**実施課題 1:** 肘頭骨折術後の症例報告に記された患者の職業は何ですか。
**実施課題 2:** 肘頭骨折術後の症例報告を、最後の文の後から書き継いでください。

**本文:**
————
第58回日本作業療法学会

講演情報

ポスター

運動器疾患

[PD-6] ポスター:運動器疾患 6

2024年11月9日(土) 16:30 〜 17:30 ポスター会場 (大ホール)

[PD-6-7] 肘頭骨折術後,痛みに対する認知・情動面への介入がuseful handに繋がった経験

菱沼 孝文 (兵庫県立淡路医療センター リハビリテーション部)

【はじめに】痛みに対する介入は感覚面だけでなく認知・情動面からの介入が重要とされる.今回,左肘頭骨折術後,左上肢の痛みや不安が強く,運動機会の減少を認めた患者に対し,患者教育や目標共有,モニタリングを行った.その結果,痛みや不安が軽減し,合意目標の得点が向上されuseful handとなり,職場復帰に至ったため報告する.症例から発表の同意を得ている.
【症例紹介】40歳代女性であり,夫・母と3人暮らし,職業は食品製造である.術前19日,仕事中に転倒し左肘頭骨折を受傷する.plate固定術を施行され,術後23日,外来OTを開始した.
————
**利用可能データ:**
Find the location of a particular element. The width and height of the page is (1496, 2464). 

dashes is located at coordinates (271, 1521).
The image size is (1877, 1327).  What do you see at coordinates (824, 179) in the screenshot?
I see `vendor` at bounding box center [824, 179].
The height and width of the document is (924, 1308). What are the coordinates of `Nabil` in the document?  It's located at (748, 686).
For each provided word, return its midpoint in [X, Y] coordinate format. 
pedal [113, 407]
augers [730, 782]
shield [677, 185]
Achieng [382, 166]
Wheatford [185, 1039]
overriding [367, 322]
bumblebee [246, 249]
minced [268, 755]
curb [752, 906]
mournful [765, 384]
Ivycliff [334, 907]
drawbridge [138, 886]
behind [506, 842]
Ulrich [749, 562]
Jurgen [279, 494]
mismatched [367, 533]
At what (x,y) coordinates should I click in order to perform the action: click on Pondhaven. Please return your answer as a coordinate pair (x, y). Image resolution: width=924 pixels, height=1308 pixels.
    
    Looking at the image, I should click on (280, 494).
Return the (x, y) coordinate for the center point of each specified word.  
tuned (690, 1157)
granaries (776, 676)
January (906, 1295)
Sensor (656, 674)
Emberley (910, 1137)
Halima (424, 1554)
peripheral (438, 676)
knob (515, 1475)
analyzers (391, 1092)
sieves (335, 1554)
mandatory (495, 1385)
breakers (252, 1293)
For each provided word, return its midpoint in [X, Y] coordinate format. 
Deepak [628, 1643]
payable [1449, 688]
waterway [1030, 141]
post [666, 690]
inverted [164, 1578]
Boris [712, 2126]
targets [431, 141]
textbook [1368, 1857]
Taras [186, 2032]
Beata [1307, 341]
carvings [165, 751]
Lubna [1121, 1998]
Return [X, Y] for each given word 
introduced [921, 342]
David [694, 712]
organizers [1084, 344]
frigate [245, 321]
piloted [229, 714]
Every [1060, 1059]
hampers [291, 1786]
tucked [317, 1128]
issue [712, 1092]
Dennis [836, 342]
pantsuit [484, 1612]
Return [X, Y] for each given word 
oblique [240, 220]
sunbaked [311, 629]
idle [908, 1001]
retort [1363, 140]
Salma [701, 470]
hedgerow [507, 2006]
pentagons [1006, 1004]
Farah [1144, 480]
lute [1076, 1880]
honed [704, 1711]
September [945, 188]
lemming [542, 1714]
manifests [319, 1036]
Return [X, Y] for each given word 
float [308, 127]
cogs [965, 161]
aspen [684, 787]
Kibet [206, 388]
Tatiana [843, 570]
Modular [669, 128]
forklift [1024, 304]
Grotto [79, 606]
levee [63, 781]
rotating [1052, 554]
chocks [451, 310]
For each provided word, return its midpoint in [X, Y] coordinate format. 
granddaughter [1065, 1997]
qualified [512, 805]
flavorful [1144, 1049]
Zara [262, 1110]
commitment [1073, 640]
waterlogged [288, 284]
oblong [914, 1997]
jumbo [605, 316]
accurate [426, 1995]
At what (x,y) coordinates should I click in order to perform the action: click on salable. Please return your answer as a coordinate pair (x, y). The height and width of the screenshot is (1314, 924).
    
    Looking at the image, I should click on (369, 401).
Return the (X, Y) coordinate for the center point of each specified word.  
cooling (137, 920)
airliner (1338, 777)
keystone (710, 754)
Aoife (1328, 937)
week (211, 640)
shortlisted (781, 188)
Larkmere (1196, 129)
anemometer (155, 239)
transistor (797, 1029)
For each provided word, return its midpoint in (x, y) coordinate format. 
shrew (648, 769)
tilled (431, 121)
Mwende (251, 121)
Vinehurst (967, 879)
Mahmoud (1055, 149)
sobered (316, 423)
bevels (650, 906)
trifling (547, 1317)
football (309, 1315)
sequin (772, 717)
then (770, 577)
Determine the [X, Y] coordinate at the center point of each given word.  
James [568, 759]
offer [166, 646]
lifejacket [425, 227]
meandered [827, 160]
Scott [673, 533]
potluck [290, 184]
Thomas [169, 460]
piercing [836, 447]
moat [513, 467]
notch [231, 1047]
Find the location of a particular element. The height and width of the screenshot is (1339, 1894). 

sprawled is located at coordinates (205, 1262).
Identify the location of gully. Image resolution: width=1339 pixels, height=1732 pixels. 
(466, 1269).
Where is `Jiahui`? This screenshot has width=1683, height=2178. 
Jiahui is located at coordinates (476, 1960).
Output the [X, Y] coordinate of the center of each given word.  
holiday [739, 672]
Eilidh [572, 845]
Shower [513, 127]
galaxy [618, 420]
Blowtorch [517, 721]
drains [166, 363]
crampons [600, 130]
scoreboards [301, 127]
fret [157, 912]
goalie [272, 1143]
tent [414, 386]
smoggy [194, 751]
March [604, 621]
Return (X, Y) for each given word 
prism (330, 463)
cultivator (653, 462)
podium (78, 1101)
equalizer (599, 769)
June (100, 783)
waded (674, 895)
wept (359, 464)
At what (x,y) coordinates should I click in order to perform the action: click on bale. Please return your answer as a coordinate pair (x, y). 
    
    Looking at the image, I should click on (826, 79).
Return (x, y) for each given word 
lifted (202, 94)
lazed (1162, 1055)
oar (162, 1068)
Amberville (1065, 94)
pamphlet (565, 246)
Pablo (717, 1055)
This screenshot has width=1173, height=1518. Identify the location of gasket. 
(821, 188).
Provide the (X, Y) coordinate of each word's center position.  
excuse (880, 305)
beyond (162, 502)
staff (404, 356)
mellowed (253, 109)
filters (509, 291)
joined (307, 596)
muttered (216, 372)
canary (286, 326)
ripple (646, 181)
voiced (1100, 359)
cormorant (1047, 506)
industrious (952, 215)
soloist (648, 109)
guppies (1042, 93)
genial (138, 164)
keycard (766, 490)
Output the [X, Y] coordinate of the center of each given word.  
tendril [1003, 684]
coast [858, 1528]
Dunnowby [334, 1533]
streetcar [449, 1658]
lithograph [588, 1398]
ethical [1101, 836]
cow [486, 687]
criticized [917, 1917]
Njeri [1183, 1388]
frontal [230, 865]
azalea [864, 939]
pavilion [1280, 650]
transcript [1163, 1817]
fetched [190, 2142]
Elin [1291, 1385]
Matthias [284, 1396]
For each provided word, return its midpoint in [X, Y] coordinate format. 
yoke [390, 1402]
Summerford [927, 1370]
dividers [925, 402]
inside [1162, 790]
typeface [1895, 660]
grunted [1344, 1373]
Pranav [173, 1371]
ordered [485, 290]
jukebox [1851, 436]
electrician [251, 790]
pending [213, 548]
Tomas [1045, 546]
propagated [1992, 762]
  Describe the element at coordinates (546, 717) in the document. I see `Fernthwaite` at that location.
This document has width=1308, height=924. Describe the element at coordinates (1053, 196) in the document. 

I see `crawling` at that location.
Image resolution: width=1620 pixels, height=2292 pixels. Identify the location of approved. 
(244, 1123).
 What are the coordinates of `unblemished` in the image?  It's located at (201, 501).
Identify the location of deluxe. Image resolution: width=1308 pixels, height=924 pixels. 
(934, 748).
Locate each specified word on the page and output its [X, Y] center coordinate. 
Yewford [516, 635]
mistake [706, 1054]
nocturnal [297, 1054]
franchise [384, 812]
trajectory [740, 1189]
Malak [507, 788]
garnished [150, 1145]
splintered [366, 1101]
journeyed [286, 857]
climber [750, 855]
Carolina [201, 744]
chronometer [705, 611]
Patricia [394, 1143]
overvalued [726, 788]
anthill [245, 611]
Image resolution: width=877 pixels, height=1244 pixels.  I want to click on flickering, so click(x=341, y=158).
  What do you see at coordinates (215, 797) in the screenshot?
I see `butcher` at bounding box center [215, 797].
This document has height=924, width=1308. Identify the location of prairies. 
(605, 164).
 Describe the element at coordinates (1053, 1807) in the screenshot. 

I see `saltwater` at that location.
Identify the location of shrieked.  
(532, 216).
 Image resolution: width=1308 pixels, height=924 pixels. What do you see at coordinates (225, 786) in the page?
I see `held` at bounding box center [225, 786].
————
**演習結果 1:** 食品製造です。

**演習結果 2:**
【OT評価(術後4週)】表情は暗く,左上肢は接触だけで過緊張が認められた.左肘関節ROM:屈曲70°/伸展-45°,感覚機能は正常だが肘関節の運動を求めても肩・手関節の運動となった.Numerical Rating Scale(NRS):安静時6/運動時8,握力:1kg,STEF:19点,QuickDASH :機能障害 症状65.9点,Hospital Anxiety and Depression Scale(HADS):不安12/抑うつ8,Pain Catastrophizing Scale(PCS):反芻15/無力感9/拡大視8であった.BIは100点だが,左手の参加は乏しく,受傷後は休職しており,外出は少なくなっていた.地域環境として車運転の重要度が高く,合意目標は「マニュアル車を運転し自宅〜職場の通勤(30分)ができる」とし,実行度・満足度:1/10であった.
【方針】痛みについて,破局的思考から不安・不活動へと恐怖-回避モデルの悪循環に陥っていると考え,思考・感情を修正しuseful handへ至るよう認知・心理面への介入を図る.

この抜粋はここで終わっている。